Mathematical Modeling of the Differential Sticking Coefficient of Clay Drilling Fluids

The main objective of this work is to propose a mathematical model for the differential sticking coefficient of clayey drilling fluids with a lubricant as an additive and evaluate the influence of differential pressure and lubricant content on filter cake thickness and permeability. Tests were carried out on fluids composed of water and 4.86% of active bentonite clay prepared in Hamilton Beach agitators at a high rotation speed (17000 rpm) for 20 minutes. After a 24-hour time-out in a closed container, lubricants were added to the fluids at different levels. To obtain the differential sticking coefficient (DSC), and the filter cake, a differential sticking tester by Fann with a spherical torque plate was used, and the filter cake thickness was determined in an extensometer.

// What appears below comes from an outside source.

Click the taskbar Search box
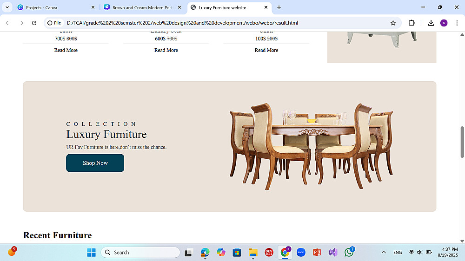Screen dimensions: 465x261 (140, 253)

The setting time, differential pressure, and lubricant content were defined as the input variables (independent variables) to the DSC mathematical model. The differential pressure and lubricant rate were the independent variables to the mathematical model of filter cake thickness (FCT) and permeability (K), which varied according to a factorial planning, was known as a second order model. The experimental data regression was performed utilizing Statistic software, version 7.0. The results clearly showed that it was possible to obtain a statistically meaningful and predictive mathematical model for DSC. It was also observed that the increase in the lubricant content was responsible for a DSC value reduction due to the fact that the lubricant was a dispersing agent reducing the filtrate volume and the filter cake thickness, and thereby decreasing the sticking risk due to differential pressure. Finally, from the analysis of point values and response surfaces for FCT and K, it was possible to observe tendencies that made clear that the differential pressure and lubricant content influenced filter cake properties

Study of the phenomenon of differential arrest and thermal stability of clay fluids.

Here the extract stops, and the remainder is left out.